Game, I made it change direction and roll counter-clock wise again.

He smiled at me and lifted his hands out palms up. “Goodnight, sweetheart.” And then the marble rocked on its pedestal of water.

I backed up and water sloshed out before the rock began to roll. Water shot up to the ceiling behind the rock, and yet the rock paid it no heed. Rocks aren’t too easily impressed.

The murmur of rock on floor shifted. I cracked open an eye to see it had left its pedastal and fallen to the floor was in time to see it roll through the front windows of the museum. 

I blinked.

It hadn’t crushed me.

Oh, no
. There was a hill out there, and we were a good halfway up. That rock would kill everyone it hit, if it wasn’t stopped. Not sure what I thought I was going to do about it, I chased after the rock. Vance ran next to me and we managed to get in front of the rock. 

“What now?” he panted, God only knows how many tons of marble coming at us, people screaming around us. 

I closed my eyes. I sifted through my brain and tried to remember anything that might be useful to stop rock.

Why hadn’t it hit me?

Oh, yeah, mom’s side of the family.

I raised my hands again, as I had in the museum. Ice cold wind whipped my hair into a frenzy. I reached out with my mind and caught the wind.

I wrestled with it, tamed it and threw it at the rock. The wind caught the rock and it seemed to slow. I forced more wind to bend to my will and pushed harder. Inch by painful inch, I pushed the rock with the force of the wind and it began to roll back toward the museum. I could sense Vance still standing in the street.  

I moved the rock back to the water and dropped it with a splash onto the place it had come from. Water gurgled for a moment and then the marble began to roll in place as it had before it had been freed.

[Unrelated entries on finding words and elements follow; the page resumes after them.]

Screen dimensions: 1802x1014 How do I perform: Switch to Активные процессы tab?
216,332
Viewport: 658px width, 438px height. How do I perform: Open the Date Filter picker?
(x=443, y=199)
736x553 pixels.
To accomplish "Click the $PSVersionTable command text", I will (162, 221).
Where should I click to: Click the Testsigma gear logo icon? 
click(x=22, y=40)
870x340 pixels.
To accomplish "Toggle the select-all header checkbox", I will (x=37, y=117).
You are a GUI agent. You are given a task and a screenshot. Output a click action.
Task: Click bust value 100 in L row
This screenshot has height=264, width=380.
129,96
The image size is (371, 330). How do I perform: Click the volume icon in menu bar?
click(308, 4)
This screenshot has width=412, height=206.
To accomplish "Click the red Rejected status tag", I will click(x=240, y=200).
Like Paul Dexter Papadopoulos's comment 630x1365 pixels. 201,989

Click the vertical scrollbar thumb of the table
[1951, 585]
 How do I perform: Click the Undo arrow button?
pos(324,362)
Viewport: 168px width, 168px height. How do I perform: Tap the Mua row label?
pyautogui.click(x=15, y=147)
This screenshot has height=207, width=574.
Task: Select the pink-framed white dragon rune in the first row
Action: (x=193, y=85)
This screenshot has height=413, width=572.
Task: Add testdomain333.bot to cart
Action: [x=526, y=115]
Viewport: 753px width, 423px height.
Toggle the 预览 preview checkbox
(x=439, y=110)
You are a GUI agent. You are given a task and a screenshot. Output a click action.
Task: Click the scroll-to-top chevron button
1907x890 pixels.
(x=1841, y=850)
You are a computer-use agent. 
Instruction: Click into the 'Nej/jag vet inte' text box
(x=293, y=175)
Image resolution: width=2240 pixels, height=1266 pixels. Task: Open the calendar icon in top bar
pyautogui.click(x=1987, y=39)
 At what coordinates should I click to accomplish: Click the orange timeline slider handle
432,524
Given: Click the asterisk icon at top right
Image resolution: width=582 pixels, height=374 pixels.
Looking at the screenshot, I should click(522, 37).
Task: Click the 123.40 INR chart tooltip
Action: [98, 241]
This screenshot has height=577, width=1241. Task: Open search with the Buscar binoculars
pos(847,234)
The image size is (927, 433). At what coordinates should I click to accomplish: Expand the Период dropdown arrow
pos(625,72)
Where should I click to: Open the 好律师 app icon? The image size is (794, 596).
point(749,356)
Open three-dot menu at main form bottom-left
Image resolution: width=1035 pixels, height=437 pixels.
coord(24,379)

Applause broke out. The humans apparently thought it was a magic trick—I could just be another street magician, for all they knew, with a flair for the dramatic. I took a bow and went looking for Vance. 

He sat on a bench under a street light. “Someone was trying to kill me. We must be close to Mia.”

He shrugged toward the hill, and pointed at a wax museum at the top. “My brother should be up there. We can talk to him.”

He didn’t look like he cared much about that, though. “Floating, I can chalk up to the siren thing. I mean, I never knew one personally, so why not be able to float during sex—?” 

“That was me?” I asked. I had been sure it was him. 

“Yeah. I did the dancing, but the bit after that was all you. You didn’t even realize you were doing it?”

“Thought it was you.” I shrugged and sat beside him. There wasn’t going to be any turning back. He’d figured me out or would in a minute. 

“That rock bit, though, that wasn’t siren.”

“Nope, my mother’s side.” Yeah, I was toast. There was no way to lie my way out of this one.

“Who is your mom?”

“Mab.” My voice was flat.

“Mab?”

I sighed. “Queen Mab.”

“Goblin Queen Mab? Queen of all Faerie? Queen of Elves, fairies, that Queen Mab?” 

“Yup, but fairies, goblins, and elves are all really just the same thing in different forms. They are all one race.”

“You are telling me that a siren—” He stopped and shook his head. “Who was your dad?” 

“Listen, I—” 

“He wasn’t—” 

I sighed, again, “Yes. Erin. Consort to the Queen of the Sirens.”

“You are telling me that the king of the sirens—” 

“Consort. Sirens are matriarchal.”

“And the Queen of Faerie had a kid?” he barreled on, as if I had not spoken. 

“Yup.” My voice was quiet.
Flat. Dead.
 

“And you are their kid?” His perfect face contorted with a deepening frown and wide eyes, which showed his mixture of horror and disbelief. 

“Lucky me, huh?” I whispered. I dropped my face in my hands. I had just signed my death warrant.